Running distributed graph processing on customized EMR-on-EC2 clusters

For advanced users who want to launch GSProcessing job through spark-submit from the cluster’s leader node, GSProcessing provides another customized solution to setup EMR clusters. distributed processing setup

Follow EMR set-up

To get started with EMR we will need to have an administrative user, and use it to create the required roles and policies for EMR, as well as an Amazon EC2 key pair for SSH. To do so follow the EMR Setting up Amazon EMR guide.

Make note of the SSH key pair you plan to use to access the cluster.

Ensure EMR instance role can access the ECR repository

To ensure we are able to pull the image from ECR within the EMR cluster launched, we’ll need to allow the EC2 instance profile used by EMR to read from ECR. To create these roles we can run the following command using an administrative user:

aws emr create-default-roles

The default EMR on EC2 instance profile would be EMR_EC2_DefaultRole, but if you are using a different role for the EMR-launched EC2 instances you should modify the respective role.

The easiest way to do so is to attach the AmazonEC2ContainerRegistryReadOnly policy to the EC2 instance profile, e.g. to EMR_EC2_DefaultRole.
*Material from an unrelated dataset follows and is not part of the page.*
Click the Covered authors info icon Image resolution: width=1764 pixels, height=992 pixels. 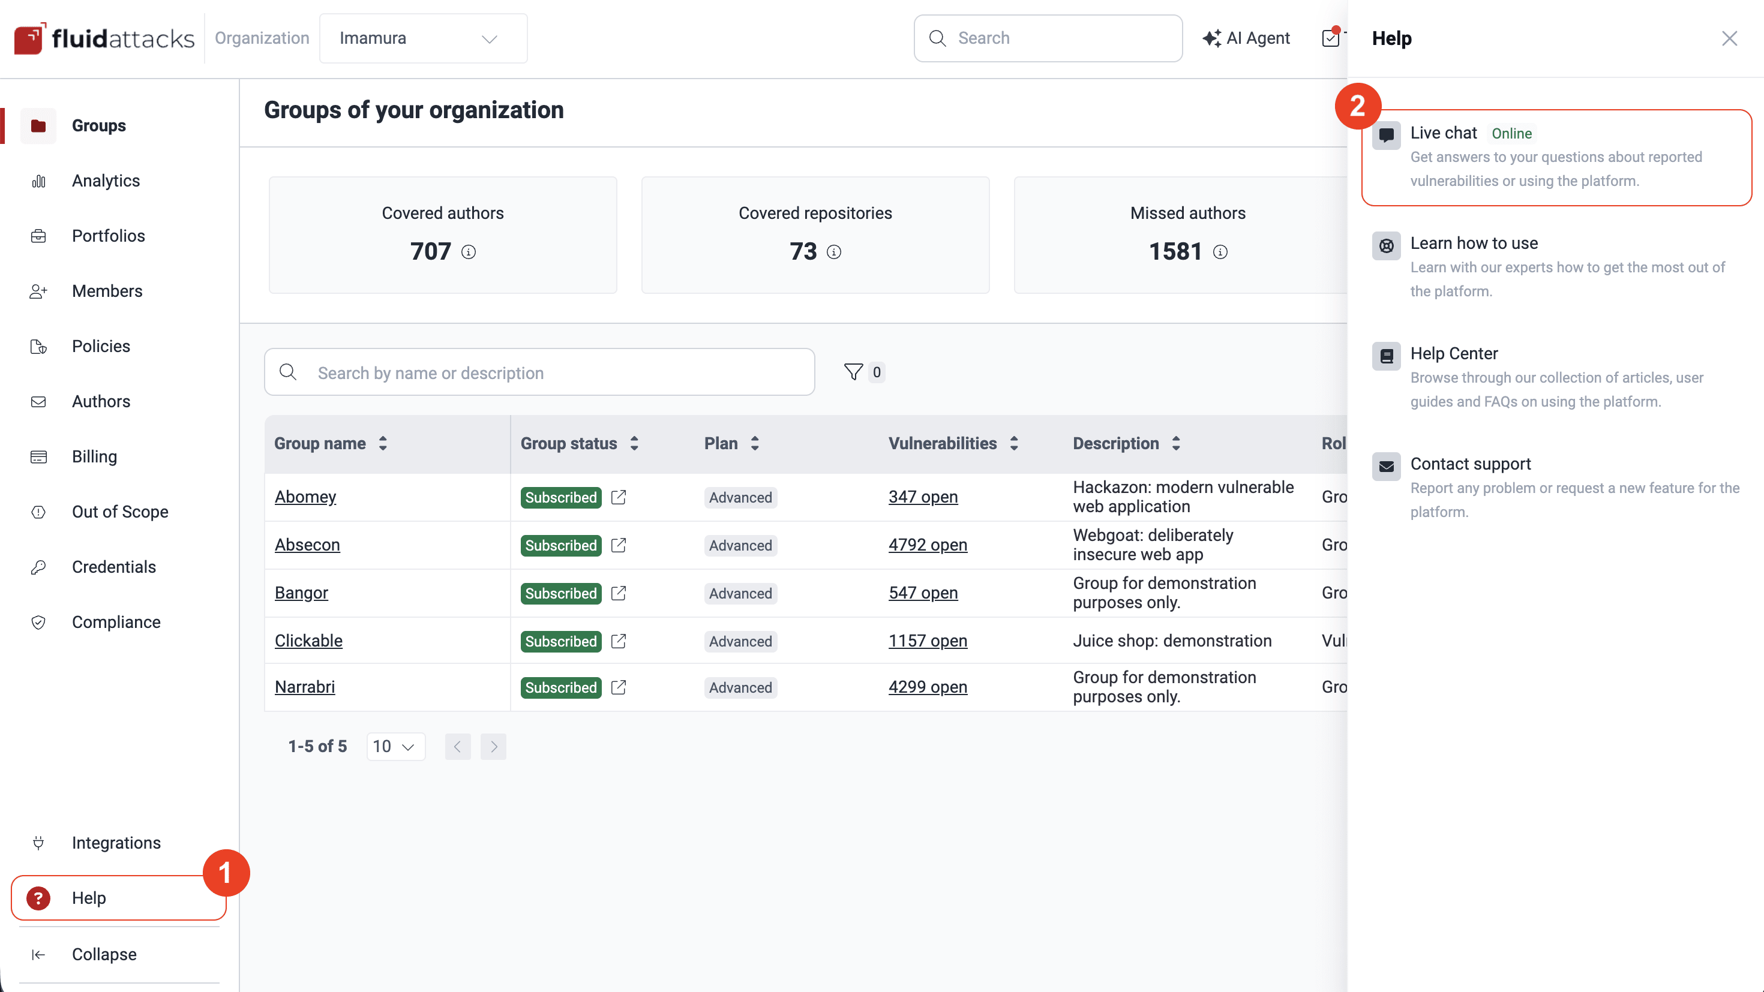pos(468,252)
If you only want to allow specific repositories (e.g. only graphstorm-processing-emr) you can also apply least privilege with attaching the following inline policy:

{
"Version": "2012-10-17",
"Statement": [
    {
        "Effect": "Allow",
        "Action": [
            "ecr:BatchCheckLayerAvailability",
            "ecr:BatchGetImage",
            "ecr:DescribeImages",
            "ecr:DescribeImageScanFindings",
            "ecr:DescribeRepositories",
            "ecr:GetAuthorizationToken",
            "ecr:GetDownloadUrlForLayer",
            "ecr:GetLifecyclePolicy",
            "ecr:GetLifecyclePolicyPreview",
            "ecr:GetRepositoryPolicy",
            "ecr:ListImages",
            "ecr:ListTagsForResource"
        ],
        "Resource": "<ACCOUNT>.dkr.ecr.<REGION>.amazonaws.com/graphstorm-processing-emr"
    }
]
}

Create a security group that will allow us to SSH to the leader instance

In order to be able to launch Spark jobs from within the leader instance we will need to create an EC2 security group that will allow us to login to the EMR leader.
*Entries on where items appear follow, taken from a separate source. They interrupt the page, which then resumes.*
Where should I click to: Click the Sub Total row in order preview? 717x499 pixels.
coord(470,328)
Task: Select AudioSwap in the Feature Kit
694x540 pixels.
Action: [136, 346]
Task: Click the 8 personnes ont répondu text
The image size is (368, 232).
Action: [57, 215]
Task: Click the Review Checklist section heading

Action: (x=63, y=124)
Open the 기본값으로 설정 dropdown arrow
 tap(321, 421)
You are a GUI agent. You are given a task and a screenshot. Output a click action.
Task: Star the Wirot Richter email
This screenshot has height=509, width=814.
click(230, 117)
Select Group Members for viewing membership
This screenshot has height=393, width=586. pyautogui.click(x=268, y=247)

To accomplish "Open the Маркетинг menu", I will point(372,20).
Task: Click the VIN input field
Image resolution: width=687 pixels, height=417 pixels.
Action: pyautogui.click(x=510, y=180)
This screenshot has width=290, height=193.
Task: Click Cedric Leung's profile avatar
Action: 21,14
To do so follow the AWS docs, and make note of the security group ID, e.g sg-XXXXXXXXXXXXXXXXX.

Launch an EMR cluster with the appropriate permissions

Once our roles are set up, that is we have an EMR EC2 instance role, and a user we can use to launch clusters, we can launch a cluster configured to allow us to run jobs with the GSProcessing EMR on EC2 Docker image. We have tested GSProcessing with EMR 7.0.0 and EMR 6.10.0, and the instructions should apply for any EMR version >6.0.0. If you have persistent clusters you want to use to run GSProcessing, you’d have to modify the EMR Dockerfile accordingly to use an appropriate EMR image as the source image.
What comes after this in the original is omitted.